═════ DATA FOR THE TASK

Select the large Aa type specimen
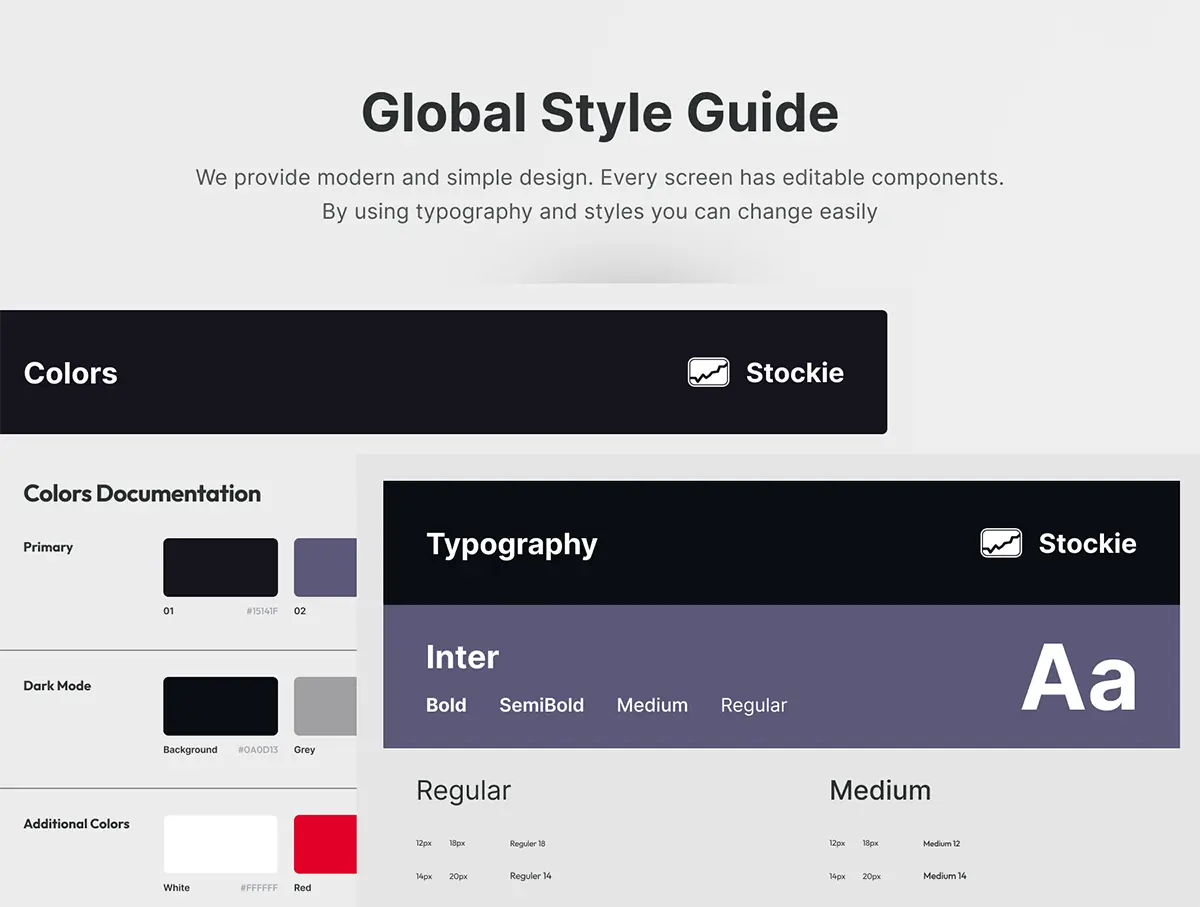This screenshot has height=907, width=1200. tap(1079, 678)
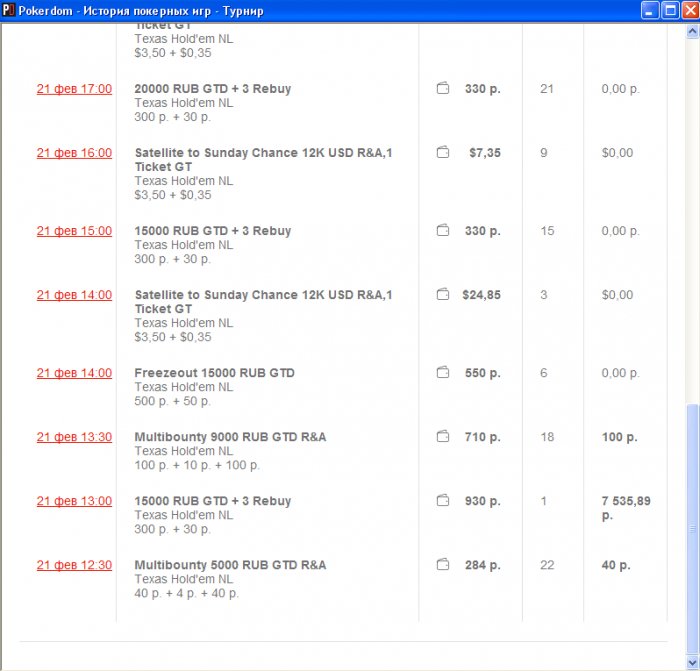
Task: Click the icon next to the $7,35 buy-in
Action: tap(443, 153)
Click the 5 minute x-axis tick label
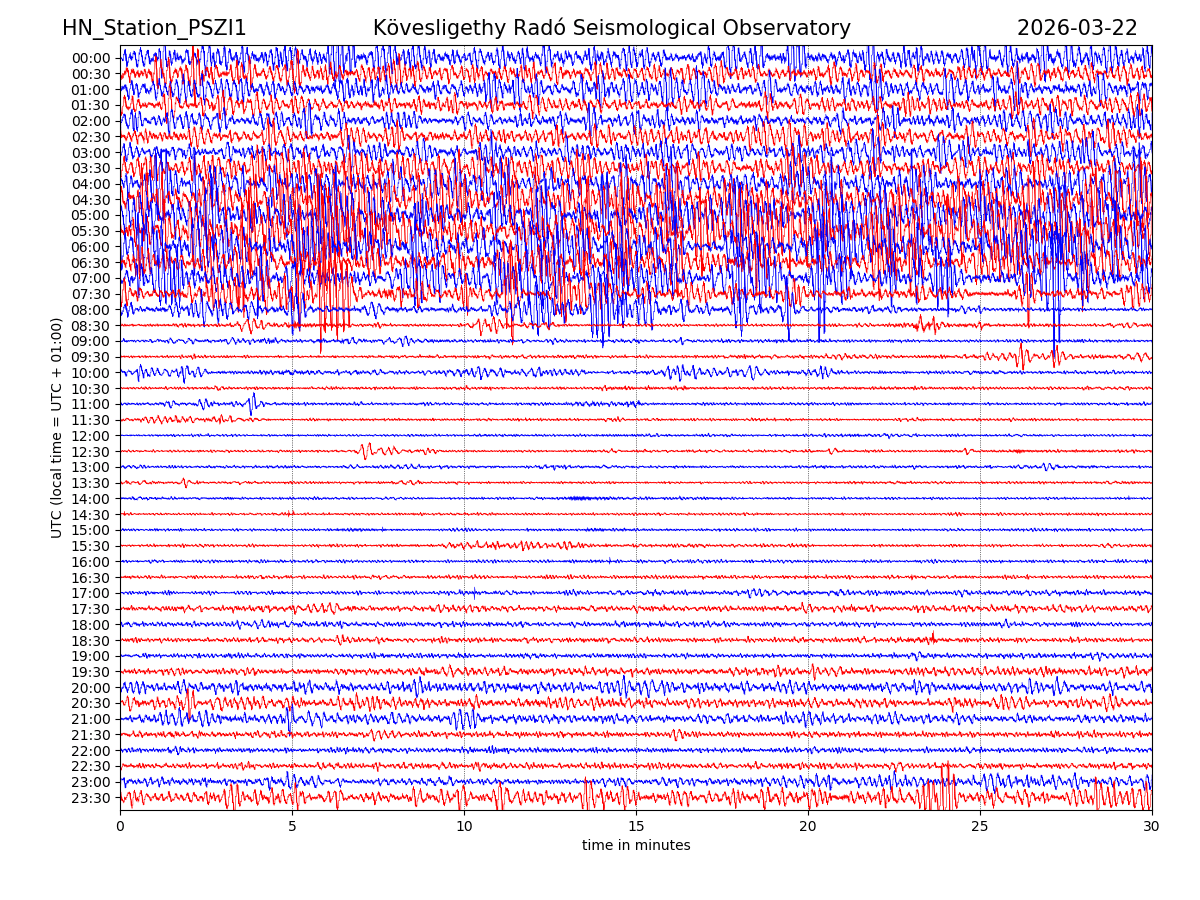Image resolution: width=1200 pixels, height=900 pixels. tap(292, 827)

══════════

_TASK OBJECTIVE:_
Copy the lines above word for word, leaving out the pictures.

_FINAL ANSWER:_
Select the large Aa type specimen
This screenshot has height=907, width=1200. tap(1079, 678)
Task: Click the icon next to the $7,35 buy-in
Action: tap(443, 153)
Click the 5 minute x-axis tick label
Image resolution: width=1200 pixels, height=900 pixels. tap(292, 827)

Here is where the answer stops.